======== EXTRACTED MATERIAL

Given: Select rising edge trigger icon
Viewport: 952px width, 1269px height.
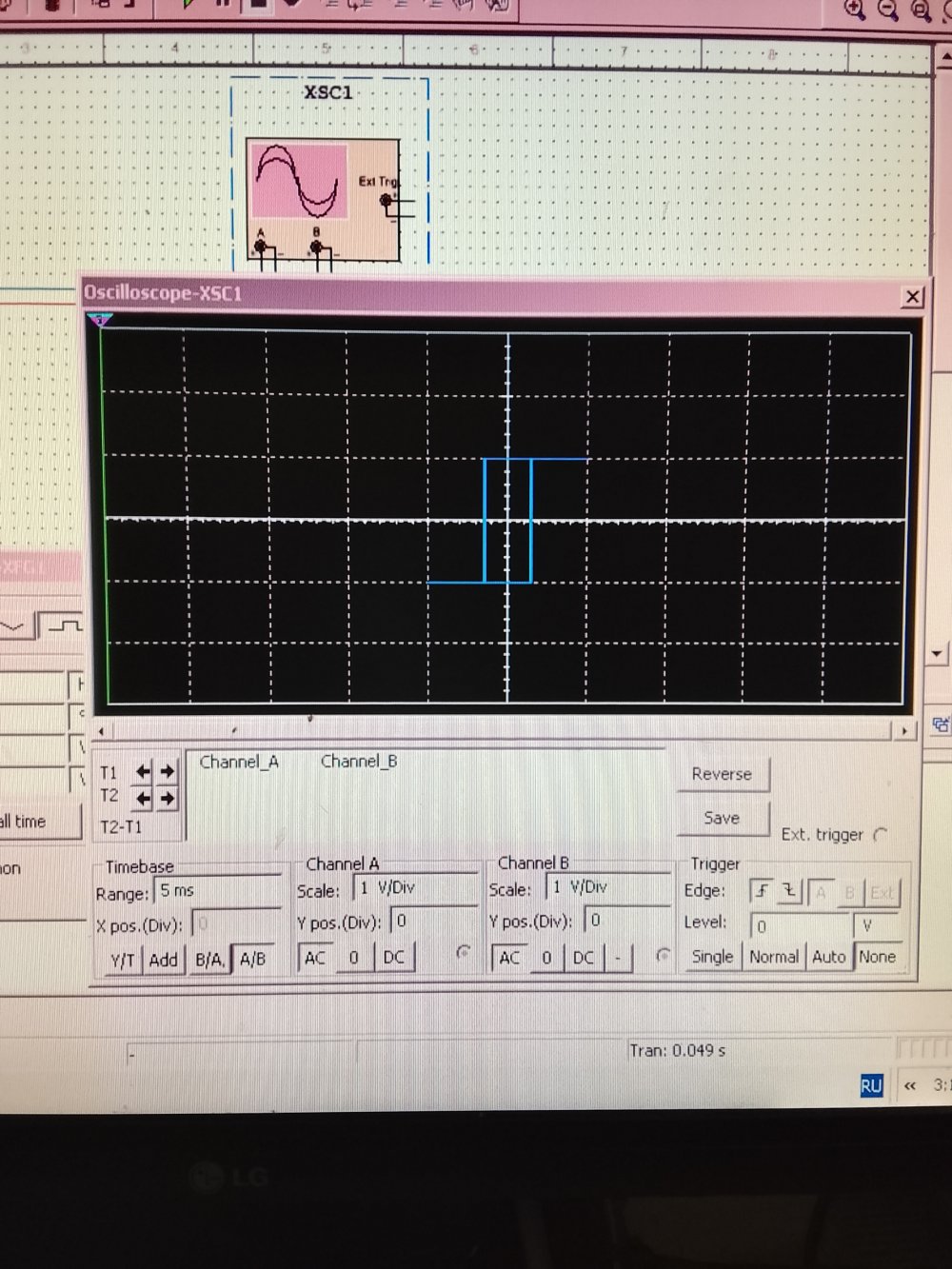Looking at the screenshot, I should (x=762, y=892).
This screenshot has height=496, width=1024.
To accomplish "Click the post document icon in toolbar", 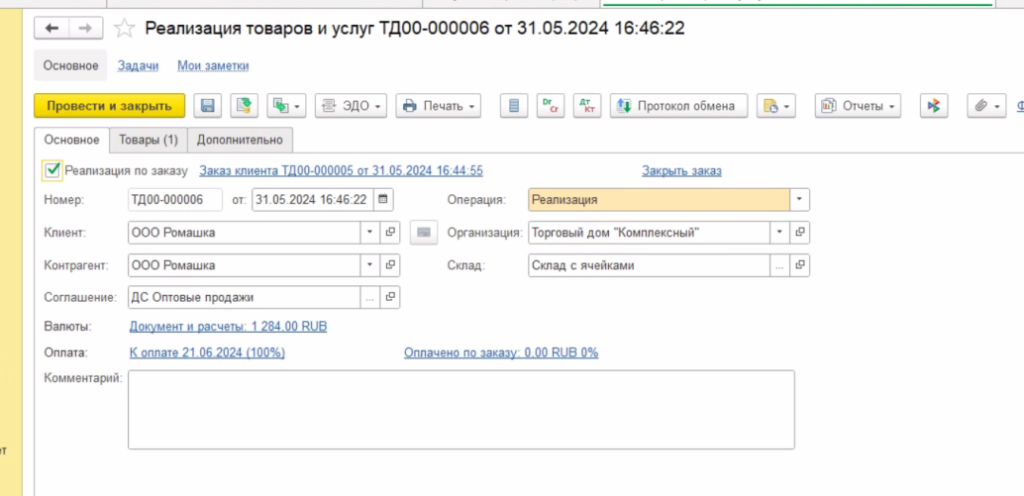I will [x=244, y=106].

================

GOAL:
How many lines in the items above contain the string "height"? Reply with the number alone.

CORRECT ANSWER:
2